Adamson notes that “in consultation with Richards Bay harbour authorities, the crew was ordered by the port authorities to abandon the ship” approximately 90 minutes after running aground.

Although severe weather kept salvage crews at bay for most of Tuesday, it seems that effort have began to pick up.

The South African-based maritime services company, Subtech Group, has been hired to head the pollution response and fuel removal along with SMIT, and efforts to mobilize crews and equipment have been ongoing.

In an update from Subtech, the company said that Salvage Master, Neil Scott-Williams is on site with Morgan Castle and a dive team and RHIB which were mobilized Tuesday night. The update said that a Subtech crane truck/barge and the tugs Reier and Teras Hydra are mobilizing today. Meanwhile, the Fairmount Glacier will mobilize out of Cape Town and additional resources are being flown in from Holland by SMIT.

Initial efforts will focus on the fuel and lube oil removal. Reports in the media have indicated that there is estimated 1,769 tons of fuel oil and 129 tons of diesel on board the vessel.

A marine conservation officer from Richards Bay, Kevin Green, told local iOL news earlier Wednesday that although there was no fuel leaking from the ship, some of the ship’s payload had begun to shift out.
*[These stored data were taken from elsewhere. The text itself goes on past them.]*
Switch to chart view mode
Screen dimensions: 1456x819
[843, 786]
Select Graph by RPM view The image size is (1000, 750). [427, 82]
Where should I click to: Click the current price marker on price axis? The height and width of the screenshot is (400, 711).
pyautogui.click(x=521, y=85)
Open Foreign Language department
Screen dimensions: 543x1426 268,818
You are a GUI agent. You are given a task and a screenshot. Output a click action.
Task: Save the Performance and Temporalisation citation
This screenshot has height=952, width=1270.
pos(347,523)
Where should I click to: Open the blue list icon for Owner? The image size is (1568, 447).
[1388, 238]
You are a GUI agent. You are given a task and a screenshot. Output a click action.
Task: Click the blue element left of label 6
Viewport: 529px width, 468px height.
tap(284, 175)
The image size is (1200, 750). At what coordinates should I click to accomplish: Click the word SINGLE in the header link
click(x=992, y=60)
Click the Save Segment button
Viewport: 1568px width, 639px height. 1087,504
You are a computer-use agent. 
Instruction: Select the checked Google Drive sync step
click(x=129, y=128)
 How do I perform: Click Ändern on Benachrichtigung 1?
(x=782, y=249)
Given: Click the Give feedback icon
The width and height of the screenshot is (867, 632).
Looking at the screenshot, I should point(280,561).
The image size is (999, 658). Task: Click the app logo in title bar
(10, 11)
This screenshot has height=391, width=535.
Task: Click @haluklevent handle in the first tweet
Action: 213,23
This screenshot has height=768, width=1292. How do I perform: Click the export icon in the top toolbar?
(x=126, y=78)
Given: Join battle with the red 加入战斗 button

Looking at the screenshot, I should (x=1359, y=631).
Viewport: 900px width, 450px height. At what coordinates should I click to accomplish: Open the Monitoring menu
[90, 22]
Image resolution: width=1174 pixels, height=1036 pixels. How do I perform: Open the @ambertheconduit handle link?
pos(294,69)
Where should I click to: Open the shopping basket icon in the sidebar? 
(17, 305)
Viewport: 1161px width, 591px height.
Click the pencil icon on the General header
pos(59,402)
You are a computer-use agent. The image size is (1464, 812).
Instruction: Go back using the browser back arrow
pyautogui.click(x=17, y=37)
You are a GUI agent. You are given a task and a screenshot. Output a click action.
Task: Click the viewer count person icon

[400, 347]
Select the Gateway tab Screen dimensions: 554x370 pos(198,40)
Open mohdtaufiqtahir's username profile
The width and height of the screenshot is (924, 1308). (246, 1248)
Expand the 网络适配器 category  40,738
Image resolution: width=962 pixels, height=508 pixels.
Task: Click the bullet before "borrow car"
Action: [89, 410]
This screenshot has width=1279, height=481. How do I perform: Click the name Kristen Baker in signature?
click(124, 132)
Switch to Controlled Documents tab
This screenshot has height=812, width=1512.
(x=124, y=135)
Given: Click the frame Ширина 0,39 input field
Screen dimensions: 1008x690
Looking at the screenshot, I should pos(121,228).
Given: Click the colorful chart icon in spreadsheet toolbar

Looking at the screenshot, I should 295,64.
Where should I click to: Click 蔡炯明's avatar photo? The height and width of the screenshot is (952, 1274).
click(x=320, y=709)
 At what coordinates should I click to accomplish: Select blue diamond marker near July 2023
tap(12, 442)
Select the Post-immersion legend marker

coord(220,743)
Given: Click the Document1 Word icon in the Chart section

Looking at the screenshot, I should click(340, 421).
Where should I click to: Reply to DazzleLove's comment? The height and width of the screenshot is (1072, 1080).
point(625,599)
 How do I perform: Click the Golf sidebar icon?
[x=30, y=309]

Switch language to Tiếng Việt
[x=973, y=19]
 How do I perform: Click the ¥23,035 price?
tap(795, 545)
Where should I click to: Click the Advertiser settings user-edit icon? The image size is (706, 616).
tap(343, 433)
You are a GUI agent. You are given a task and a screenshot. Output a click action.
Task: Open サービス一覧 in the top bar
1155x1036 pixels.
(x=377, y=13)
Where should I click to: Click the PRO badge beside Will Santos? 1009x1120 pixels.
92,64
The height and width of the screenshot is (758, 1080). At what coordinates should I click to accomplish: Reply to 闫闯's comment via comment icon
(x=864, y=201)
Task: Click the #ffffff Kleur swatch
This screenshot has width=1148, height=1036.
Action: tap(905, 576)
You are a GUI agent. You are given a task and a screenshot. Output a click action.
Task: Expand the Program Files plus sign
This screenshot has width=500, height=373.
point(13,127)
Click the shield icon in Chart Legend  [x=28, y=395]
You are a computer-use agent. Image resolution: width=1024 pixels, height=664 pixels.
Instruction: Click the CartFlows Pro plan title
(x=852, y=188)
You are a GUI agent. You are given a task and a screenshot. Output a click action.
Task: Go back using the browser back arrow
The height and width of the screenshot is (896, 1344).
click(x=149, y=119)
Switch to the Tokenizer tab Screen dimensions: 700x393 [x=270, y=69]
“There is coal dust coming out of the ship, which our scientists are currently evaluating to assess the threat,” Green told the paper. He added the coal did not pose an immediate threat and the main focus will be on keeping the fuel contained.

With any luck the weather will hold out and salvage crews will make quick work of the remaining fuel, cargo and remaining hull from the area. We’ll be sure to update as new information comes in.